From an earlier (November, 2016) piece by Bloom:
Once abuse-resistant OxyContin (pure oxycodone, the opioid medication in Percocet) was approved in 2010, its use immediately declined by 66 percent.
But, between that time and 2013, overdose deaths from heroin (more accurately heroin and/or fentanyl) more than doubled, as addicts were forced to turn to these cheaper, more available, and more dangerous drugs.
To deny that there is an opioid crisis would be lunacy, and it’s unsurprising to see commenters asking Bloom what he would do.
Here’s his ‘lead’ answer:
This is both easy and difficult. The “easy” part is admitting that harsh restrictions on prescription opioids have provided no benefit, only harm, especially to pain patients.
The entire 2016 CDC Guideline for Prescribing Opioids for Chronic Pain has to be thrown out.
The CDC and PROP premise that limiting prescriptions will prevent pain patients from becoming addicted is clearly wrong.
The data that I showed proves that it does nothing of the sort
Addiction to opioids in pain patients – even those who have been treated long term- is rare, and there is plenty of evidence to support this.
Addiction arises from *recreational*, not therapeutic use of the drugs.
While pill mills must be shut down, the government must stay out of the doctor’s office.
There cannot be arbitrary limits on dose or number of pills.

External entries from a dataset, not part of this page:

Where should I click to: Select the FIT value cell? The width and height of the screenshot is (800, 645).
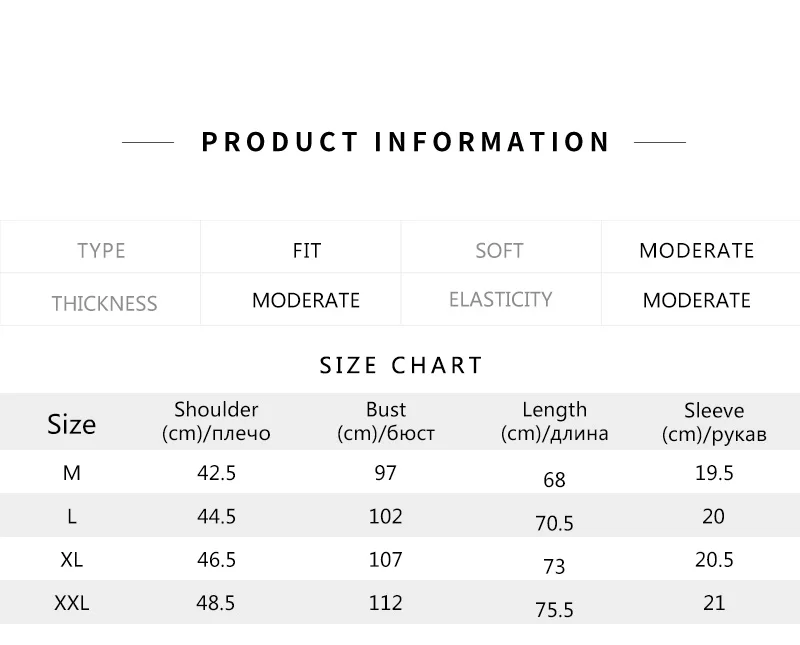point(306,250)
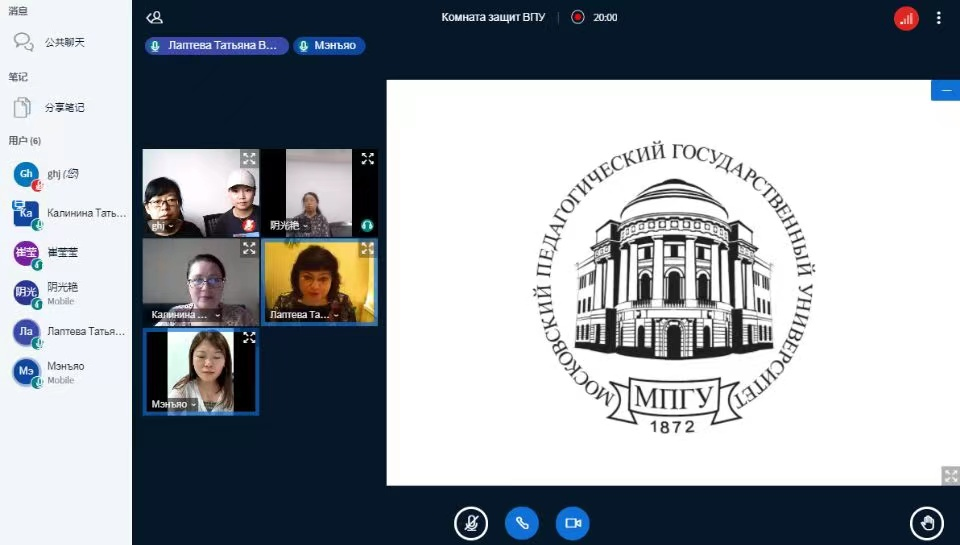Select user 崔莹莹 in the user list
The width and height of the screenshot is (960, 545).
pos(45,254)
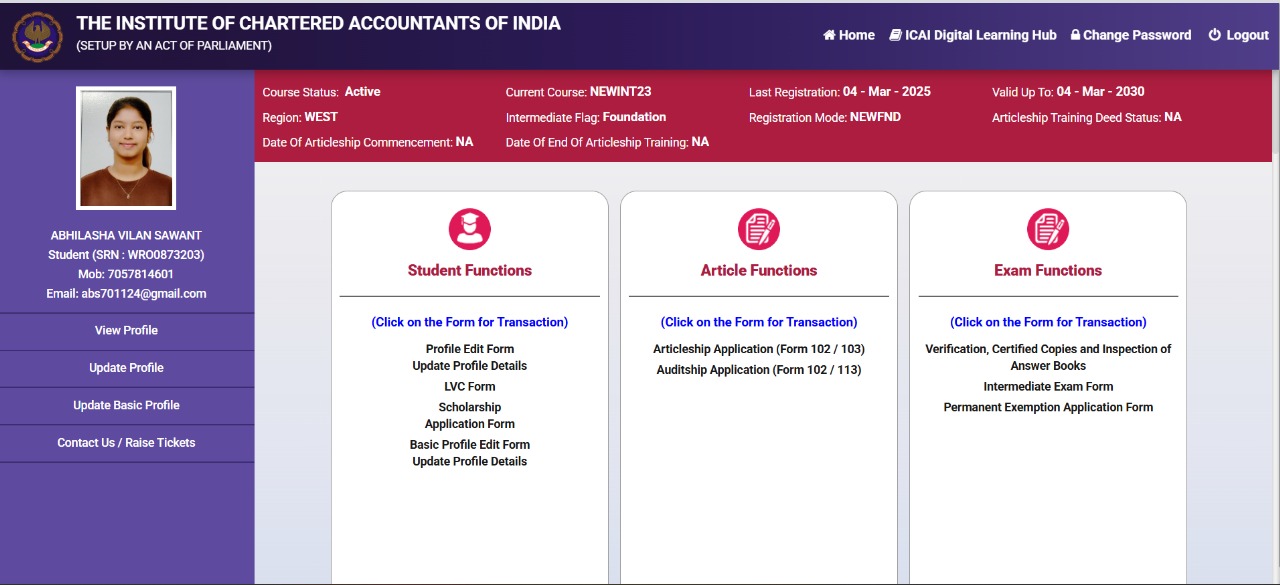Open ICAI Digital Learning Hub
The width and height of the screenshot is (1280, 585).
pos(972,35)
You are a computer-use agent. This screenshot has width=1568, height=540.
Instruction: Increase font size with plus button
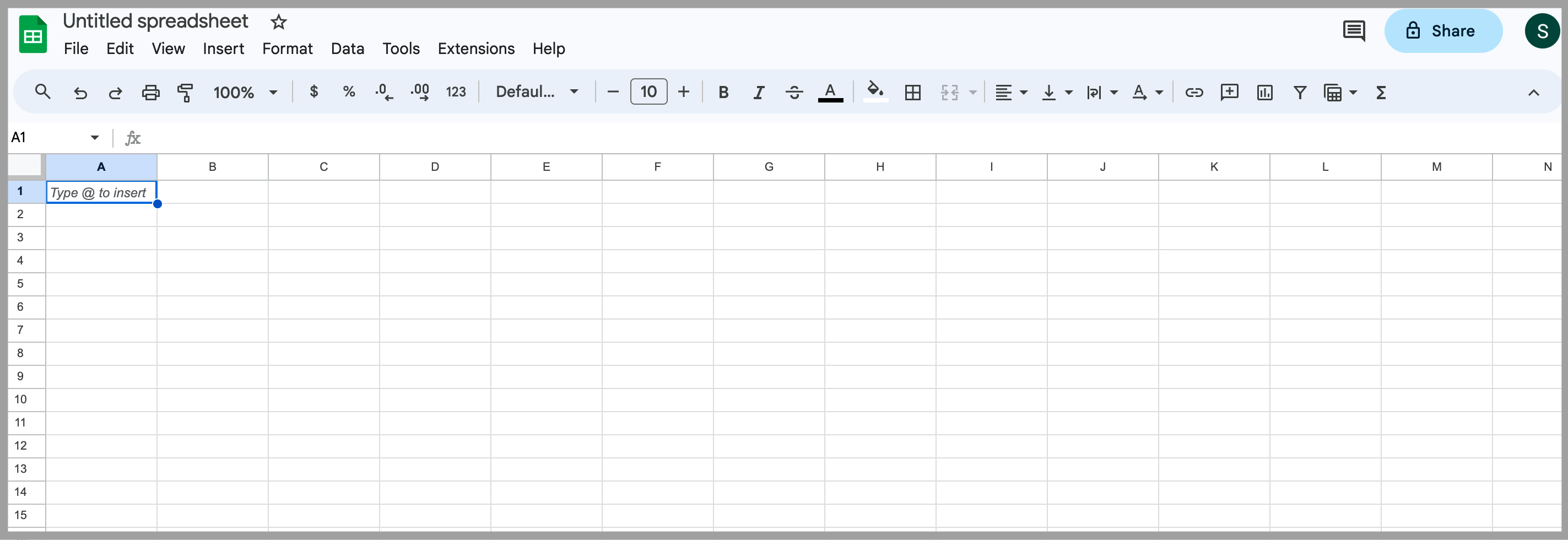point(684,92)

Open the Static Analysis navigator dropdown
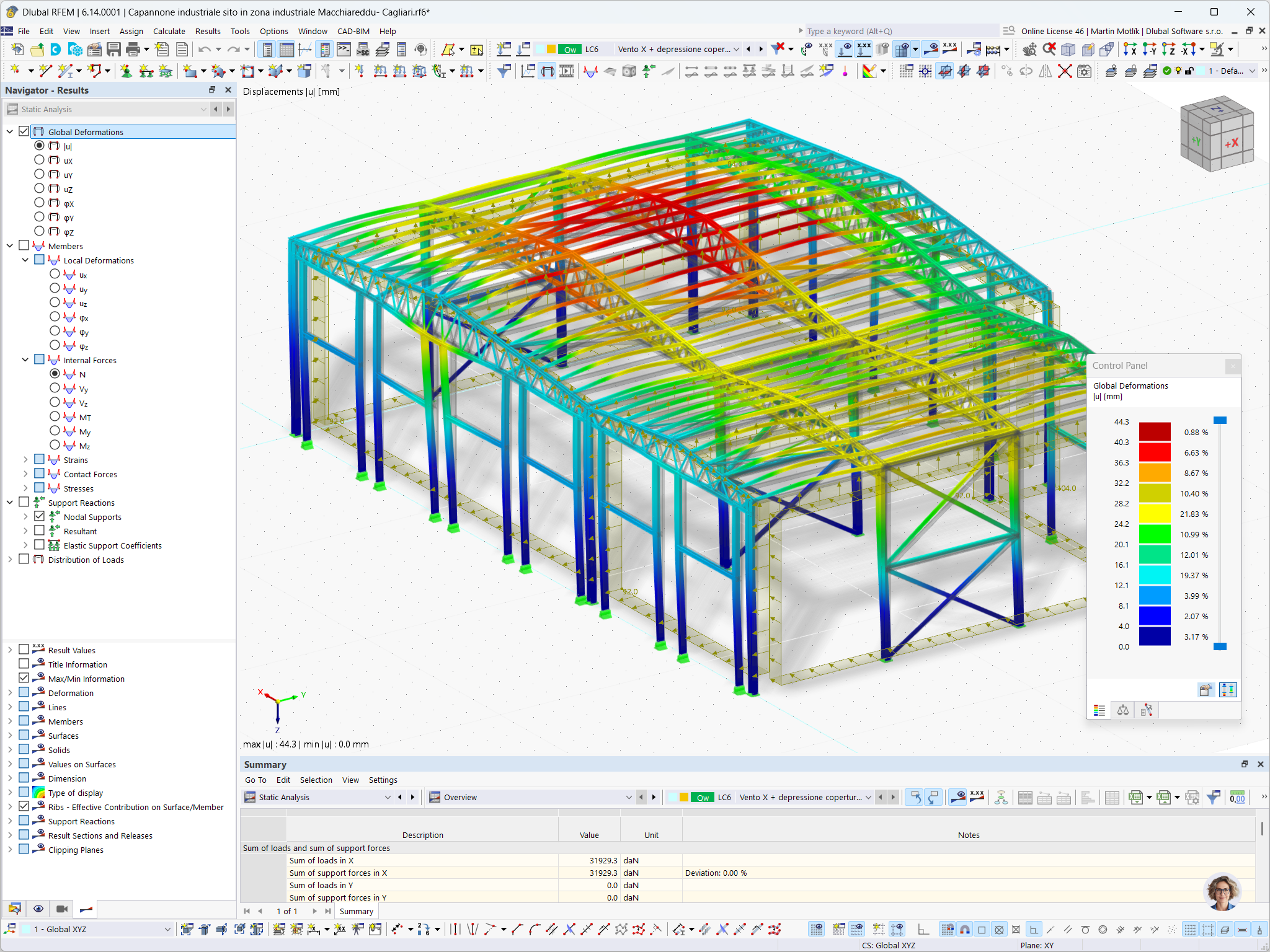pyautogui.click(x=203, y=109)
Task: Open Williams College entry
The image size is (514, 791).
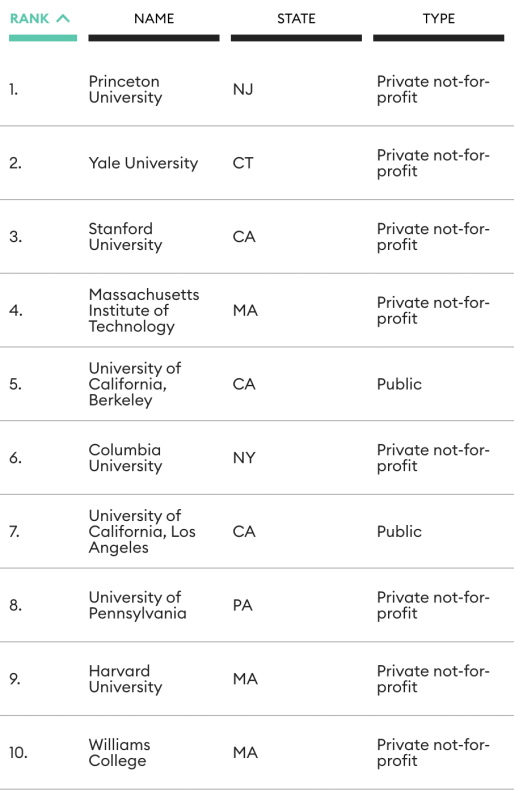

Doctors who act in good faith should not have to worry about getting on a DEA list (they do). Patients with real needs should NOT have their doses involuntarily tapered down.
This is barbaric.
The care of patients is none of the government’s damn business. Loosening the tight restrictions on prescribing meds for pain patients and the physicians who treat them is essential.
These new laws and policies punish the innocent to protect the guilty.
For those already addicted, there is no easy answer. With fentanyl replacing heroin, addicts will die sooner or later. It is inevitable.
If this takes wider use of methadone to stem this tide, so be it. The Puritanical objection to “replacing one drug for another” may sound appealing, but this is real life. Harm reduction, not philosophy is what is crucial.
The war on drugs has never been won. Carrying it out on the backs of the sick and injured is inhumane.
As to what should be done, that is an enormously difficult question, and it is a question that is likely to become even more acute.
As automation creates ever higher levels of structural unemployment and—don’t forget it— underemployment, more and more people will try to devise more pleasant alternative realities for themselves, perhaps by losing themselves in video games, or maybe by turning to whatever Soma they can find.
More intelligent people can see the epidemic is one of addiction, not a particular drug, and the rise in addiction is related to societal issues that will worsen over time unless our country’s politicians make some big changes.
I don’t have an answer to this, but I do know that politicians who pretend that they do are making matters very much worse.